AMENDMENT, WAIVER AND CONSENT

EX-10.4 4 ex104.htm FORM OF WAIVER AND CONSENT ex104.htm



AMENDMENT, WAIVER AND CONSENT

This Amendment, Waiver and Consent (“Consent”) is made and entered into as of March 13, 2014, by and among American Graphite Technologies Inc., a Nevada corporation (the “Company”), and the parties identified on the signature page hereto (each a “Purchaser” and collectively, “Purchasers”).  Capitalized terms used but not defined herein will have the meanings assigned to them in the Securities Purchase Agreement (as defined below).

WHEREAS, the Company and Purchasers identified and in the amounts set forth on Schedule A entered into a Securities Purchase Agreement (the “Securities Purchase Agreement”) and Transaction Documents (“Transaction Documents”) dated as of September 9, 2013; and

WHEREAS, the Company issued to the Purchasers Common Stock and Warrants (the “Warrants”) pursuant to the terms of the Securities Purchase Agreement; and

WHEREAS, the Company intends to sell for $300,000 of Common Stock and Warrants (the “Proposed Offering”), which shall have terms nearly identical to those in the Securities Purchase Agreement and Transaction documents, except that (i) the Per Share Purchase Price shall be $0.08 and the Warrant Exercise Price shall be $0.15; and

WHEREAS, in connection with the Proposed Offering, the Company and Purchaser agree to the following modifications to the Transaction Documents and waivers which modifications and waivers shall be effective only upon the closing of the Proposed Offering (“Effective Date”).

Goals:
1. In the amendment, waiver and consent, what Per Share Purchase Price is set for the Proposed Offering?
2. Write the next part of the amendment, waiver and consent, picking up after its final recital.

Recorded data:
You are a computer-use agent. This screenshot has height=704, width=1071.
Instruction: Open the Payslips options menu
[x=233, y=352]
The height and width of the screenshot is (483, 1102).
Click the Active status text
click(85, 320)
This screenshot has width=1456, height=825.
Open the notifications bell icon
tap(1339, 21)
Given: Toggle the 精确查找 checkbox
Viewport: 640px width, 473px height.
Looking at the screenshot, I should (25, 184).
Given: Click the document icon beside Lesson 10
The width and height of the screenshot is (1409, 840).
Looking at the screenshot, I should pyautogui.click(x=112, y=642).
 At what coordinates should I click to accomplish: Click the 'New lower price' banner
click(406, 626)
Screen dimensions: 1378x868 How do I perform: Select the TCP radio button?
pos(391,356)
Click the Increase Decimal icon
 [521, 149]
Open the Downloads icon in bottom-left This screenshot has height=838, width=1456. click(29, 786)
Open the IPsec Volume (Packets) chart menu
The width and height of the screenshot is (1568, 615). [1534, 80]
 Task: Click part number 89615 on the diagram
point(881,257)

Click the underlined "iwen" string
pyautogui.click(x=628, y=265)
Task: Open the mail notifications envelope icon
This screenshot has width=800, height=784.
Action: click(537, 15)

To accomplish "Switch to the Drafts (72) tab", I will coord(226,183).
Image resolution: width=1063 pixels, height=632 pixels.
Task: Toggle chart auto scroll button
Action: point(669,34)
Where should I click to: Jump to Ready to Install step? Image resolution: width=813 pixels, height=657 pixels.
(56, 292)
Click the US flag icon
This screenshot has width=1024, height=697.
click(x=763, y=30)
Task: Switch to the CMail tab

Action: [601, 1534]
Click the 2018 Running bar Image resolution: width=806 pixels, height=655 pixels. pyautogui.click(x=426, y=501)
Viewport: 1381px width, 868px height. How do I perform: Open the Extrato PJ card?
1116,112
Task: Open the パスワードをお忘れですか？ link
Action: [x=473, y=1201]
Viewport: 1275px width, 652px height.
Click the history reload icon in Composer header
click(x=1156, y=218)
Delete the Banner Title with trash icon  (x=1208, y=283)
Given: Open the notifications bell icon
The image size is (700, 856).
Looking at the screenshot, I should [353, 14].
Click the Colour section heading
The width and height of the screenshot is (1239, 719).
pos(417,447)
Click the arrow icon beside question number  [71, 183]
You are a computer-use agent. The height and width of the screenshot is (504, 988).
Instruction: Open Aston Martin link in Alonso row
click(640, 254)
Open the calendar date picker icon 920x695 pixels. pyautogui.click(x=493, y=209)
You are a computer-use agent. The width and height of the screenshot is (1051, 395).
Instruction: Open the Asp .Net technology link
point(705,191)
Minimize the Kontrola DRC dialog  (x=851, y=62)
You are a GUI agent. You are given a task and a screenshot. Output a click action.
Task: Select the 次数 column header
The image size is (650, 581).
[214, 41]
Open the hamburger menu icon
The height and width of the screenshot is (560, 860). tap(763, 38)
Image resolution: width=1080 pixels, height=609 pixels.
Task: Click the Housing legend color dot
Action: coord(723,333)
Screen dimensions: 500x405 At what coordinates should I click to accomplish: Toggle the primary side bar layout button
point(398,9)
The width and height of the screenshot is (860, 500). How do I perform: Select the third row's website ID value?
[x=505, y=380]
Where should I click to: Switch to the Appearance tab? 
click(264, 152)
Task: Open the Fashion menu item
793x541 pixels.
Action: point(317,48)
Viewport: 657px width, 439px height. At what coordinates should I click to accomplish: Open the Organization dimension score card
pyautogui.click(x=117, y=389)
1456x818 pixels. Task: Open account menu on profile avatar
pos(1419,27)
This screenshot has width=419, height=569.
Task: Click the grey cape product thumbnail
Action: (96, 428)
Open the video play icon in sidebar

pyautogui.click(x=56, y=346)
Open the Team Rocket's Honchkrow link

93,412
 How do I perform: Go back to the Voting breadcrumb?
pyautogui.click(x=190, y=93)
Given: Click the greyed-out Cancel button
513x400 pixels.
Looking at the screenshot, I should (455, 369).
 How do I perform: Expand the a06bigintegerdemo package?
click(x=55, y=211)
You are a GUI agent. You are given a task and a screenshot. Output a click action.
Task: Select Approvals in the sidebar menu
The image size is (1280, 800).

Expected responses:
1. $0.08

2.
NOW, THEREFORE, the Company and Purchasers hereby agree as follows:

1.           The definition of Exempt Issuance shall be amended to include the Proposed Offering, all Common Stock and Common Stock Equivalents issuable in connection with or pursuant to the Proposed Offering and all rights granted to the Offering investors in connection with and pursuant to the Proposed Offering including but not limited to any future rights granted to the Offering investors in connection with the Proposed Offering.

2.           The Company hereby, effective immediately, reduces the Exercise Price of the Warrants issued to the Purchasers pursuant to the Securities Purchase Agreement, from $0.30 to $0.0724, and the Purchasers hereby consent to such reduction.  Such reduction is included in the definition of Exempt Issuance.  The Purchasers further agree that the Exercise Price of any Warrants that may be issued pursuant to Section 2.4 of the Securities Purchase Agreement will not be reduced by virtue of the foregoing reduction of the Exercise Price. Such reduction of the Exercise Price will be deemed a reduction in connection with a Dilutive Issuance (as defined in the Warrants) and the number of Warrant Shares that may be purchased upon exercise of the Warrants will be increased in the manner set forth in Section 3. b) of the Warrants.

3.           In connection with the Proposed Offering, the Purchasers waive the prohibition on the Company from entering into a Variable Rate Transaction as defined in Section 4.20 of the Securities Purchase Agreement.

4.           The effective date of this Consent is immediately upon the closing of the Proposed Offering.

5.           Each of the parties executing this Consent represent to the other signatories herewith that it remains the holder of all of the Securities issued to it by the Company and in the amounts set forth on Schedule A hereto.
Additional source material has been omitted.